Sur Twitter, duquel il a supprimé ses deux comptes, subsistent des traces de sa bonne vie. Un maillot dédicacé de Sergio Ramos, une photo avec Florentino Pérez, beaucoup de repas en équipe et d'autres clichés de soirée ou en compagnie de chanteurs comme Henry Méndez. En plus d'avoir visité Bernabéu à plusieurs reprises, Abdellah est également allé encourager l'Atlético Madrid lors d'une finale de la Ligue des champions.

A lire aussi : Les narcos et le foot : le CSC qui a tué Andrès Escobar

Allons, le Messi de la drogue n'a jamais soutenu une équipe en particulier, en tout cas pas autant que la drogue qui l'a rendu riche et célèbre dans le Campo de Gibraltar, où il a réussi à contrôler presque la moitié du cannabis à destination de l'Espagne.

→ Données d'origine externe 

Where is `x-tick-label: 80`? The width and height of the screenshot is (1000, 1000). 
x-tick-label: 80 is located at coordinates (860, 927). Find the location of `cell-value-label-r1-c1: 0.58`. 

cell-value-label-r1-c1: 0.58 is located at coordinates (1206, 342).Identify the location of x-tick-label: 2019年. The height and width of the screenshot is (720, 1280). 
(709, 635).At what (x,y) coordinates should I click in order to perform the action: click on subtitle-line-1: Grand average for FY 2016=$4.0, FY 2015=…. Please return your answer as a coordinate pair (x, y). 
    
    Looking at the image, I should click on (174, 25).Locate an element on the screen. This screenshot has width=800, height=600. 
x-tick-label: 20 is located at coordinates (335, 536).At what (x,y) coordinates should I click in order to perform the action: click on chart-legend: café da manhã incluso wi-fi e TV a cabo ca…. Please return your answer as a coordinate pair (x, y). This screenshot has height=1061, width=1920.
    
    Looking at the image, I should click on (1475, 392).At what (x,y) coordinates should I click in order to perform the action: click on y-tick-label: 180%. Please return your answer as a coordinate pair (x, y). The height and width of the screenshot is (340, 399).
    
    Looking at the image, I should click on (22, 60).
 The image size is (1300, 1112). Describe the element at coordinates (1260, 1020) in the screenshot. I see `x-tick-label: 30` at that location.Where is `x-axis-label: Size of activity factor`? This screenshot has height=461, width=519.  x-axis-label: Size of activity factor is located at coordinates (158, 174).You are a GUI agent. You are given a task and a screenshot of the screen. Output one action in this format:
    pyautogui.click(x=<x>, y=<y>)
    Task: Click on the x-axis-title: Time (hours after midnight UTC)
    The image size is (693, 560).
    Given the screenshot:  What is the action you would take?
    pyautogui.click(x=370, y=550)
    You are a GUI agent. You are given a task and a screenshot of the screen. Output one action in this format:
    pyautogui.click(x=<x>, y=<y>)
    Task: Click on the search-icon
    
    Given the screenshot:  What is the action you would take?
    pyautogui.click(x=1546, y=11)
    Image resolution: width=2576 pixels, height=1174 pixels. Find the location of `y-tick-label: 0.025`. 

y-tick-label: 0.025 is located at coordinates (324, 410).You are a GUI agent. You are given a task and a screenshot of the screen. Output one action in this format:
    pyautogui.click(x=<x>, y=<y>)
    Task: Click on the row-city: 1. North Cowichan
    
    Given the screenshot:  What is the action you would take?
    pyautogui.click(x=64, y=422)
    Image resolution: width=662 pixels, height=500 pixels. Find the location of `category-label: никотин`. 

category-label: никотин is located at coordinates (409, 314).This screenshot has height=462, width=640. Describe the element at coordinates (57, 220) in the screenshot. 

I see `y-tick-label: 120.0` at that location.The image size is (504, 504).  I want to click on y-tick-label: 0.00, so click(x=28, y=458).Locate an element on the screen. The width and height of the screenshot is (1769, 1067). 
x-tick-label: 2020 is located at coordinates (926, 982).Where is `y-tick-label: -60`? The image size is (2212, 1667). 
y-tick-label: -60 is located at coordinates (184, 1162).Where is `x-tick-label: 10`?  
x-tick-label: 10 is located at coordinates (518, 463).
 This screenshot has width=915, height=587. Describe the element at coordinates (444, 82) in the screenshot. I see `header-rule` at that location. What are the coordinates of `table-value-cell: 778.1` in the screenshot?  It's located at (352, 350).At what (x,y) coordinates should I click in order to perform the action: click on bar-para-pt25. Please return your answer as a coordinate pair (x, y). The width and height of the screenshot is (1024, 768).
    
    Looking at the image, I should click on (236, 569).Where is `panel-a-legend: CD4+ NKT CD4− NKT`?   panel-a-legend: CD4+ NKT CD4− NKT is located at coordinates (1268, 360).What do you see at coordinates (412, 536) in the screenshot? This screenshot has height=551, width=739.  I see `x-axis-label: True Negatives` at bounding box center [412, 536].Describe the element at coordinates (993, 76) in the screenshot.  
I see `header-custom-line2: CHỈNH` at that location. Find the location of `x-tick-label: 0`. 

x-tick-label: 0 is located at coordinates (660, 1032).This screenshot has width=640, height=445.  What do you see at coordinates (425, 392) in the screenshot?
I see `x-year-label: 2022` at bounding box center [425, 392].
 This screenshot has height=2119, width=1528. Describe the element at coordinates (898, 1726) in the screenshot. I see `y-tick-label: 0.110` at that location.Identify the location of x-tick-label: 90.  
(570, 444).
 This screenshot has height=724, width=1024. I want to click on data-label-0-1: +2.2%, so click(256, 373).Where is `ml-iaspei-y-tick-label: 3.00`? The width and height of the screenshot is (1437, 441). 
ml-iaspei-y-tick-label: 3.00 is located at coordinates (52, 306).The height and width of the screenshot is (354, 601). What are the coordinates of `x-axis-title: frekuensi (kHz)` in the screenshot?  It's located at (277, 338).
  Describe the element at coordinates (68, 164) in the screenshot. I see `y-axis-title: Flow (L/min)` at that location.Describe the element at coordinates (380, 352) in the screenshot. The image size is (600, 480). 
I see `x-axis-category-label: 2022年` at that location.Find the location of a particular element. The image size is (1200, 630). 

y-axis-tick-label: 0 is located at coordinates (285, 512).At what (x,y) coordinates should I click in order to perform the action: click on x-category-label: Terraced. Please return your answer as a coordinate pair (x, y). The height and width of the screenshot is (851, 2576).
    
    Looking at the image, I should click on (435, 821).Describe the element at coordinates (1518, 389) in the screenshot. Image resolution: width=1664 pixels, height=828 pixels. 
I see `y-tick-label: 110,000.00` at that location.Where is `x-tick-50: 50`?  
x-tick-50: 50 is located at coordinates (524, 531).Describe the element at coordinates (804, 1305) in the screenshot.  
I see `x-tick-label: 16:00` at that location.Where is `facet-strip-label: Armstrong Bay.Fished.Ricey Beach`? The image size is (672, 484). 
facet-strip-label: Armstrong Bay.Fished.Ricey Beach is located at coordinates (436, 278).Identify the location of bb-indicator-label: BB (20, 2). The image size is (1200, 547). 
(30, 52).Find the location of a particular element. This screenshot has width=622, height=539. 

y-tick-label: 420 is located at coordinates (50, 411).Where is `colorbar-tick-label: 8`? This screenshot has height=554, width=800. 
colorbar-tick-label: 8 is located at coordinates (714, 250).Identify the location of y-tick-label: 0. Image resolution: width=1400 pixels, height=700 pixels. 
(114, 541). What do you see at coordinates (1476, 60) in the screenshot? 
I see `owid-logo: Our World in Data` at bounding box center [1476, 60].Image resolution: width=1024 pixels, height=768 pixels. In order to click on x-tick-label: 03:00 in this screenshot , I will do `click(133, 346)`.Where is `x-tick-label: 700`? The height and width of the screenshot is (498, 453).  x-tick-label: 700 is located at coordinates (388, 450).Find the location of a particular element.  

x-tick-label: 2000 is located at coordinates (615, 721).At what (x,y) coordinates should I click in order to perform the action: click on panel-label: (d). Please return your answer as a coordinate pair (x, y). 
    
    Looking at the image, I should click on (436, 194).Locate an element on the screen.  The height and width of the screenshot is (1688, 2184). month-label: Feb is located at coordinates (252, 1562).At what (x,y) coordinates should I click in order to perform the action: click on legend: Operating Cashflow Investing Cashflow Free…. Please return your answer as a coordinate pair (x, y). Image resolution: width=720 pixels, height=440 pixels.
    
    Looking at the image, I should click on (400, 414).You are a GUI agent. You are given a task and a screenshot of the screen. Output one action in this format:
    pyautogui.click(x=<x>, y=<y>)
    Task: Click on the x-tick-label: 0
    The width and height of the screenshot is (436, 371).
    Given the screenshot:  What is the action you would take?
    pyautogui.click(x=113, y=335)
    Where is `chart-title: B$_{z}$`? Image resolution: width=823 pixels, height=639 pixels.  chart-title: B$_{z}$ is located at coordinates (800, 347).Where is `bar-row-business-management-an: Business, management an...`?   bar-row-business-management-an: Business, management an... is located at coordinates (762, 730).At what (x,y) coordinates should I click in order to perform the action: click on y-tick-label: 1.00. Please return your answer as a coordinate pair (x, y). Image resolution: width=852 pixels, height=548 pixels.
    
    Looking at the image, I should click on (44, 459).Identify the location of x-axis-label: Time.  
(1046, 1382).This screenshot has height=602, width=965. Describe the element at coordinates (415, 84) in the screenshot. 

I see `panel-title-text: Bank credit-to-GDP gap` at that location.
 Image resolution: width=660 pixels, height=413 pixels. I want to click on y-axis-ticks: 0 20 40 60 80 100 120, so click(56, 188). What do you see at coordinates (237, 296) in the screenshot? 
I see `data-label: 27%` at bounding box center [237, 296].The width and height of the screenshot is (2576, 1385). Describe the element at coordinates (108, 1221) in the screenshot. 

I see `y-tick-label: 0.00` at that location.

Sa propriété, située sur les berges du fleuve Guadarranque, comprenait un ponton privé à partir duquel il dispatchait ses canots, astuce ingénieuse qui lui permettait de cacher les embarcations loin du port.

À l'instar de Messi, Abdellah possédait sans nul doute une intuition unique pour tromper ses adversaires. En attendant, il faut aussi le dire, il continue de marquer sur les terrains municipaux d'Algésiras. Son compteur est aujourd'hui à 14 buts, et l'équipe du DG est en bonne voie de se faire payer, de nouveau, des fruits de mer.